China sanktioniert US-Waffenkonzerne: Warum das eine Warnung an Europa ist
Johannes Arends
22.05.24, 16:52Es hat sich angekündigt. Schon unmittelbar, nachdem US-Präsident Joe Biden in der Vorwoche eine Reihe von Strafzöllen für aus China importierte Produkte verkündet hatte - darunter ein 100-Prozent-Aufschlag für chinesische Elektroautos - sagte die Regierung in Peking eine baldige "Antwort" voraus.
Eine Woche später ist es nun so weit, das Außenministerium in Peking gab am Mittwoch Sanktionen gegen ein Dutzend US-Rüstungsunternehmen und deren Manager bekannt, darunter Lockheed Martin, Raytheon und General Dynamics. Das sei eine "Gegenmaßnahme" auf die "Einschüchterung und wirtschaftliche Nötigung" durch die USA in Form von "wahllosen und ungesetzlichen Sanktionen gegen eine Reihe chinesischer Einheiten".

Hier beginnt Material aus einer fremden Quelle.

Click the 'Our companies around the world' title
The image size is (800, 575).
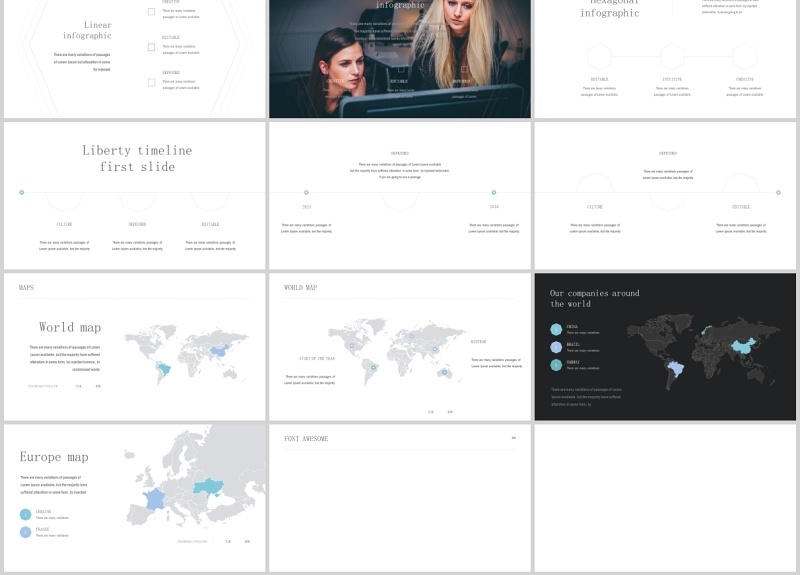(595, 298)
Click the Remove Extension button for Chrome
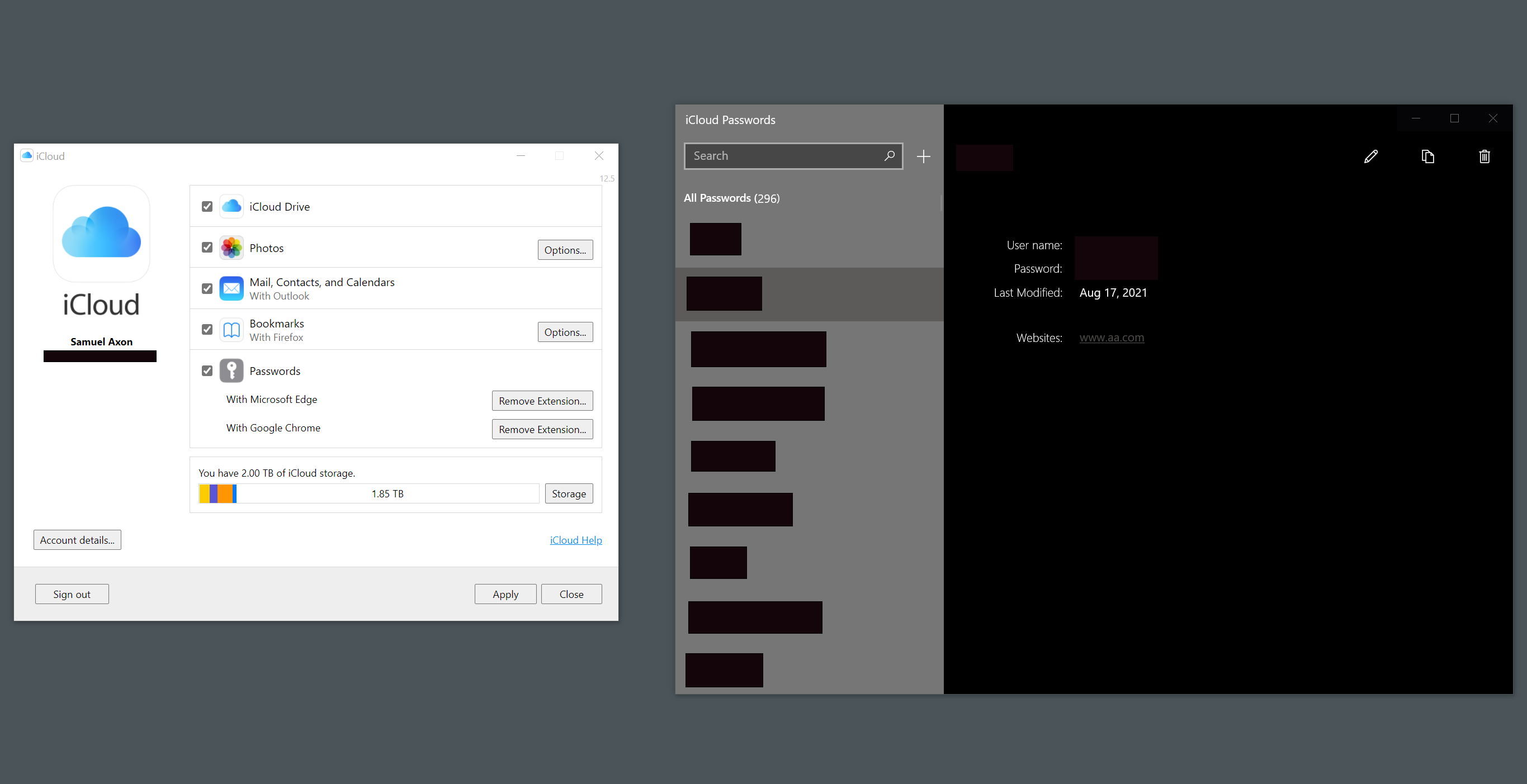Screen dimensions: 1527x784 pos(542,428)
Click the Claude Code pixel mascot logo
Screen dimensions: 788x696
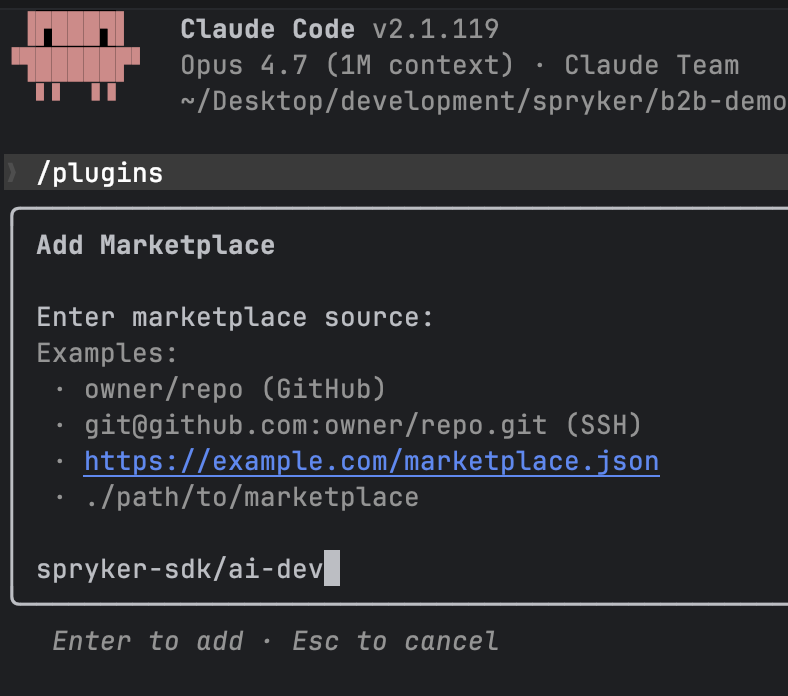point(75,56)
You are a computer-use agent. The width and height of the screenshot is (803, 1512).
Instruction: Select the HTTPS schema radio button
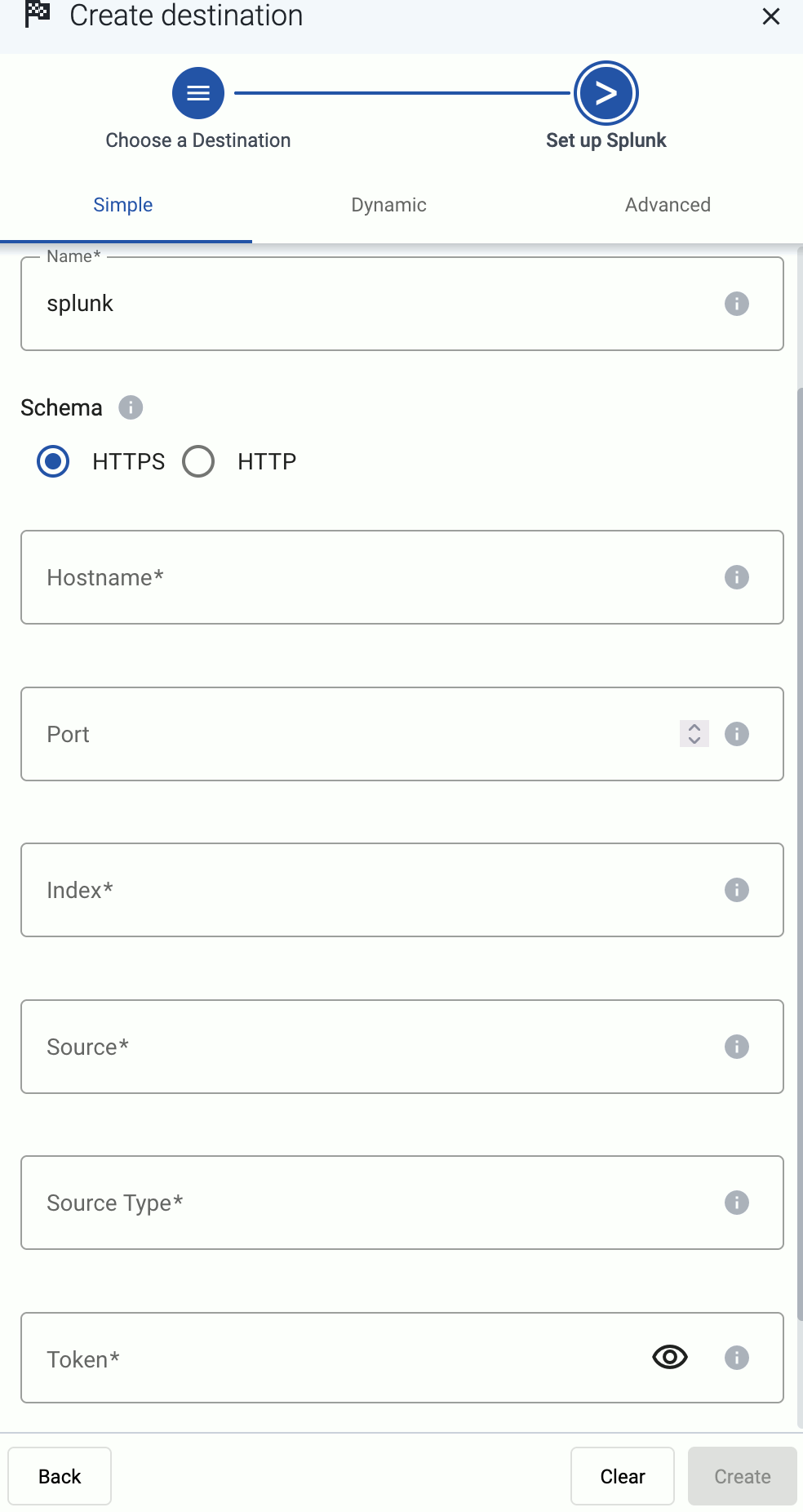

Die betroffenen Unternehmen hätten außerdem Waffen nach Taiwan exportiert - jene de-facto unabhängige Insel, die Chinas Regierung als Teil ihres Territoriums beansprucht. Die Exporte nach Taiwan seien deshalb eine "Einmischung in die inneren Angelegenheiten Chinas" und würden "die Souveränität und territoriale Integrität" des Landes verletzen, deshalb erlaube man sich mit Blick auf die US-Sanktionen gegenüber Russland infolge des Ukraine-Krieges dasselbe Vorgehen.
Signal an Europa
Der neueste Schlag im chinesisch-US-amerikanischen Handelskrieg war erwartbar, ist aber in erster Linie symbolisch; genau wie die US-Sanktionen auf chinesische E-Autos. Die zwölf betroffenen US-Waffenkonzerne exportieren aktuell so gut wie keine Güter nach China, ebenso wenig wie chinesische Elektroautos im US-amerikanischen Markt momentan eine Rolle spielen.
Die chinesische Retourkutsche ist vielmehr als Signal zu verstehen - an die eigene Bevölkerung, die eine harte Linie gegenüber den Rivalen in Washington erwartet, aber auch an Europa. Denn die EU-Kommission untersucht gerade selbst, ob sich Zölle gegen chinesische E-Autos in Europa rechtfertigen lassen. Der Vorwurf: Chinas Regierung fördere heimische Firmen mit immensen Summen, damit die ihre Autos billiger anbieten können als die europäische Konkurrenz.
Doch in manchen EU-Staaten, allen voran Deutschland, ist die Sorge groß, dass China auf Zölle mit harten Gegenmaßnahmen reagieren könnte, was der deutschen Autoindustrie womöglich stärker schaden dürfte als umgekehrt. Firmen wie BMW, Mercedes-Benz oder VW verkaufen schließlich nirgendwo auf der Welt so viele Autos wie in China.
Die EU müsste chinesische Firmen bis 5. Juni vorab über Zölle informieren
Aktuell läuft die Untersuchung der EU-Kommission noch. Bis spätestens 4. Juli muss Brüssel jedoch bekannt geben, ob man die chinesischen Subventionen im E-Auto-Sektor als "marktverzerrend" einstuft - dann könnte man Zölle vor der Welthandelsorganisation (WTO) rechtfertigen. Vorläufige Zölle könnte die EU-Kommission selbst erheben, ohne Abstimmung der 27 Regierungschefs.
Wie Politico berichtet, muss die Kommission jedoch schon vier Wochen vor der Deadline, also spätestens am 5. Juni, etwaige betroffene Firmen über bevorstehende Handelsmaßnahmen informieren. Bis dahin muss die Entscheidung stehen - und zwar im Detail, inklusive der Höhe der Zölle. Das gibt Chinas Regierung die Zeit, Gegenmaßnahmen vorzubereiten.
Um die Zölle wieder aufzuheben oder zu verändern, bräuchte es später eine Abstimmung im EU-Rat - und dort eine qualifizierte Mehrheit. Das heißt: Mehr als zwei Drittel der Mitgliedsstaaten müssen sich dafür aussprechen. Dazu könnte es, je nach Stimmungslage und Gegenmaßnahmen aus Fernost, im Herbst kommen.
Für die europäische Auto-Industrie und deren Lobbyisten wird es also aller Voraussicht nach ein heißer Sommer werden.